= Harima Sake Culture Tourism =

Harima Sake Culture Tourism is an activity of the Harima United, which is made up of 12 cities and nine towns. The committee was founded and began as a coordinated collaboration of 7 cities and 8 towns in the Harima region on May 29, 2012, and added 5 cities and 1 town of northern Harima on August 30 of the same year. To promote Harima's regional brand as "Harima: Hometown of Japanese Sake," and communicate Harima's charm to the world, the activity involves running day trips and overnight tours in cooperation with 4 of Harima's regional sake brewery associations.

== Summary ==
To further the promotion of tourism and the local brand commodity, sake, using "Harima: Hometown of Japanese Sake" as a regional brand, starting in September of last year, the Harima Regional Cooperative Committee began "Harima Sake Culture Tourism" with the Harima Sake Culture Tourism Board, made up of 4 of Harima's sake brewery associations, and work to spread information domestically and abroad about Harima, and promote the Harima region.

== Business ==

=== Tourism ===
They hold periodic tours to regional culinary and cultural resources such as Harima's sake breweries and Yamada Nishiki rice fields in cooperation with the Harima Sake Culture Tourism Board (made up of 4 of Harima's sake brewery associations) and local bus travel companies. The first tour to these breweries was held on September 15, 2012, and since then they have continued to hold them about once a month.

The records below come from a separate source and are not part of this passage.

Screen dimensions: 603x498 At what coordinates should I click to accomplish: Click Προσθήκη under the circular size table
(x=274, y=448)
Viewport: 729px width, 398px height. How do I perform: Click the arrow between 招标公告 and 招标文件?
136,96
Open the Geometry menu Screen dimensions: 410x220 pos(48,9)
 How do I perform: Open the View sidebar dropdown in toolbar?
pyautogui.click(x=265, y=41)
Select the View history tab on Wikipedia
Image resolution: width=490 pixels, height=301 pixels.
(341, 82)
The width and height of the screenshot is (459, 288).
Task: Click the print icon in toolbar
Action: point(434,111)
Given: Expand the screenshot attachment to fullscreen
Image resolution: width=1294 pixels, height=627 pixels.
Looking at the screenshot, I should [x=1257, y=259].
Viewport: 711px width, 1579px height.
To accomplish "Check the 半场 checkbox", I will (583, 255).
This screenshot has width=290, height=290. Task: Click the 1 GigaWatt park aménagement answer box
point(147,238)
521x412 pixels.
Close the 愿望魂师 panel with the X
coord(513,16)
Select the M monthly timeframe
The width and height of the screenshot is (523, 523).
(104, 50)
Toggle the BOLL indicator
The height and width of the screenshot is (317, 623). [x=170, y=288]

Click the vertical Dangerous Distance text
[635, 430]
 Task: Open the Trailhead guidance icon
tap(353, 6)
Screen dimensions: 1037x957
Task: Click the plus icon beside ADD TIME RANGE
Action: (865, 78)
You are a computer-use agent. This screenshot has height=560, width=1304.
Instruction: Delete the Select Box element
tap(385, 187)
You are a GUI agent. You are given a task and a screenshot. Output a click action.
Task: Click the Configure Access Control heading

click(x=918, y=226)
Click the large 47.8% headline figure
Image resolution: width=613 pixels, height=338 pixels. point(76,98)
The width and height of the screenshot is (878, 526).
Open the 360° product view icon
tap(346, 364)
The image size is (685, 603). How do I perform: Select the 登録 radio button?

=== Project to Strengthen and Rebuild a Tourist Destination with Charm through the Cooperation of Public and Private Sectors ===
Using the "Project to Strengthen and Rebuild a Tourist Destination with Charm through the Cooperation of Public and Private Sectors," which was selected by the Japan Tourism Agency to be a funded project in March 2013, public and private sectors collaborate to entice tourists from Kyoto, Osaka, Kobe, and other large cities through planning of activities such as overnight tours in cooperation with JTB West Japan Inc.

=== Transmission of information ===
They promote the Harima region by sending out information about Harima's sake, both domestically and abroad, through Facebook and their web page.

== Participation breweries ==
22 breweries of the Harima region participate in Harima Sake Culture Tourism.

=== Ibogawa river・Chikusagawa river basin ===
- Honda Shoten(本田商店)
- Yaegaki Shuzou(jp:ヤヱガキ酒造)
- Okufuji Shouji(jp:奥藤商事)
- Simomura Shuzou(下村酒造店)
- Oimatu Shuzou(jp:老松酒造)
- Sanyouhai Shuzou(山陽盃酒造)

=== Yumesaki river・Ichikawa river・Kakogawa river(East Harima) River basin ===
- Tubosaka Shuzou(壷坂酒造)
- Kanzaki Shuzou(神崎酒造)
- Meijou Shuzou(名城酒造)
- Tanaka Shuzoujhou(田中酒造場)
- Nadagiku Shuzoujp:灘菊酒造)
- Izawa Honke(jp:井澤本家)
- Okada Honke(岡田本家)
- King Jhouzou(jp:キング醸造)

=== Kakogawa river(North Harima) River basin ===
- Inami Shuzou(稲見酒造)
- Kamimusubi Shuzou(jp:神結酒造)
- Miyake Shuzou(三宅酒造)
- Fukunishiki(jp:富久錦)
- Akasi Sakerui Jhouzou(jp:明石酒類醸造)
- Eigasaki Shuzou(jp:江井ヶ嶋酒造)
- Ibaraki Shuzou(茨木酒造)
- Nishiumi Shuzou(西海酒造)

== Character "Moririi" ==
To spread the local brand, "Harima: Hometown of Japanese Sake," broadly nationwide, the character "Moririi" was born, whose name comes from the Japanese words to boost (moriageru) the Harima region and fill up the Harima region with fun sake (sakemori).
His hobby is visiting sake breweries and his talent is sake tasting - he can taste the difference between all of Harima's different sakes. Modeled after the feudal lord from the Age of Civil War, Mori Tomonobu(jp:母里友信), his helmet says "Harima", he holds a sake cup in his hand, a bottle of sake that says "Hometown of Japanese Sake" hangs from his back, and he strives to promote the Harima region as a character that is cute, though he is an old man.